HMS Belfast
HMS Belfast

It pays to check the Transport for London website if you’re planning on sightseeing. I found out the hard way, which resulted in confused passengers looking lost at the Tube map trying to figure out an alternative faster route. Generally, there is no faster route.  Walking takes just as long and in fact, will possibly tire you out sooner.

The good thing is that we tried out the Overland train from Richmond to London Waterloo.  The bad news is that we nearly got fined for using the Overland with our Oyster card.  Big, big No.  But we looked sufficiently lost and pathetic that the inspector allowed us to buy a ticket.  On top of that, she advised us on how to get our money back from the London Tube.  How good is that?!!!

Just a quick note on the Overland …. it is a very fast 20 minutes in London, sometimes less.  Only about 4 stops, compared to the hundred million on the Tube, plus the station changes.

We also had another great experience of English weather.  No sooner had we climbed on deck to the covered area of HMS Belfast, it started belting down with rain.  The winds picked up and it was freezing.  It rained for about 20 minutes and then it disappeared and it was all sunshine again – like it never happened.  Interesting.

HMS Belfast is a good tour to take children to.  Built in the 1930s, she served in the Second World War and also in the Korean War.  Beyond that, I couldn’t tell you much about the ship.  I’m (really) not into modern naval warfare, and I suffered from poor information retention on trip.  The boys on the other hand ….

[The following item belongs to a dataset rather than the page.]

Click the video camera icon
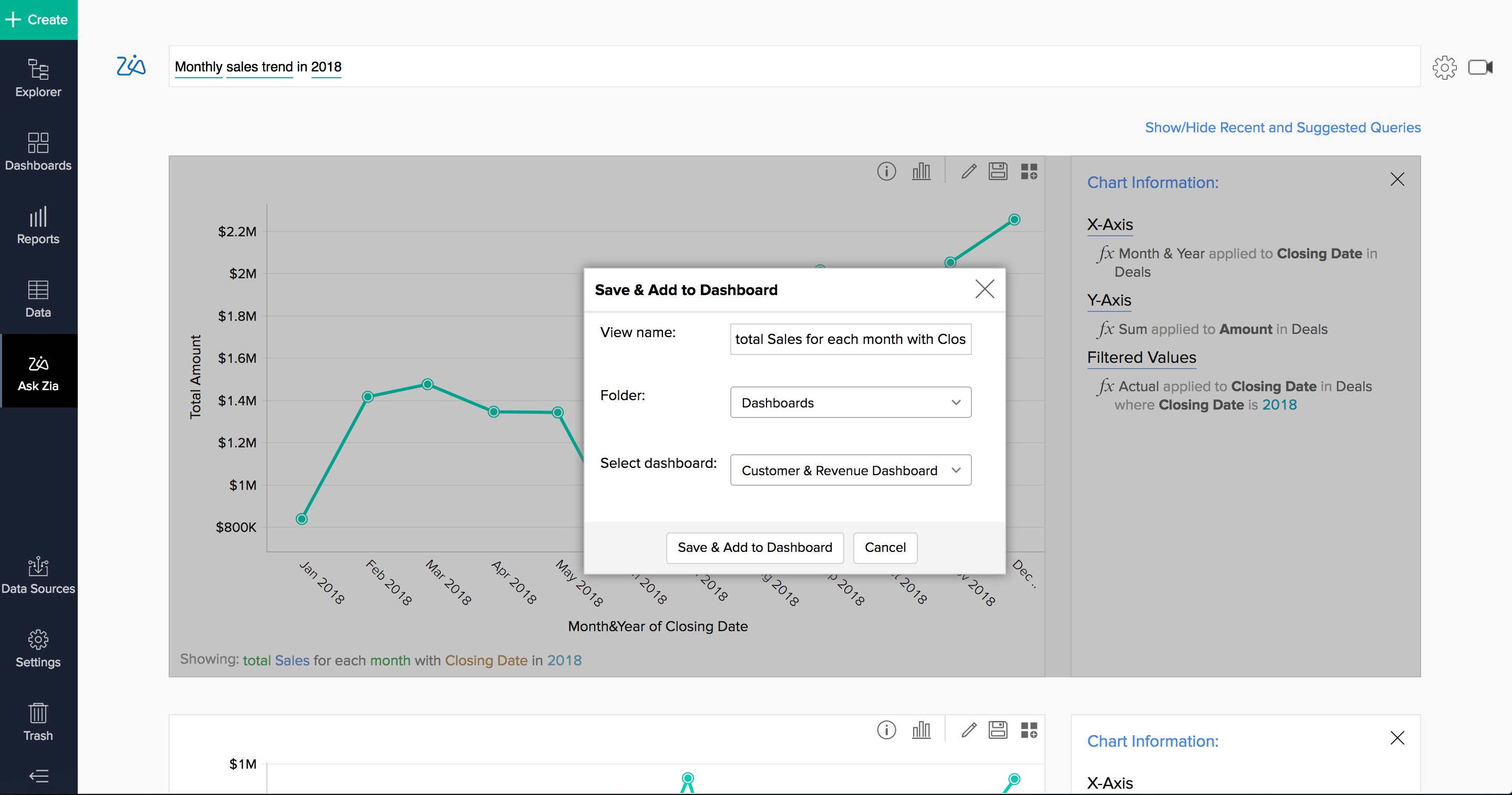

For me, I just enjoyed the many interactive detail they provided.  Soldiers dressed up in uniforms from either the 1940s, or 1950s walked around the ship to answer your questions and lent an air of authenticity to the place.  It felt a bit like being on the set of Saving Private Ryan, MASH, or better yet, Call of Duty.  On board the ship, there is a display of all the equipment that commandos would have.  The great thing is that you can touch it.  They had flare guns, grenade launcher, their rations, radio etc.  What’s great is being able to touch it, dial the knobs and just getting a sense of weight of each item.  Commandos sure had to carry a lot on their back.  I’m sure there was more than 20kgs in their bags.  Better them than me.

Anyway, I think my son has been playing too much Call of Duty 5 as he was able to identify a Thomson rifle without difficulty.  Not sure whether to be proud of him, or to review his current collection of X-Box 360 games ….. ?

As you walk around the ship,  there are displays in each area with a mannequin etc showing how the room/area may have been used.  For me, it was a good insight into the working of the ship.  The officers’ mess seemed small and it still amazes me that 30 people can be crammed in a small area to eat, sleep, and relax in the one area.  Though this was luxury compared to sailers from the 1800s.

The audio tour is complimentary with your admission ticket (children under 16 are free), though I did not make full use of it, as I was minding 2 boys on this sightseeing tour, and they were speeding through each exhibit with velocity and disappearing round the corner. So I skipped many sections. Nonetheless, it was an enjoyable exibit.

Definitely one for the boys – regardless of age.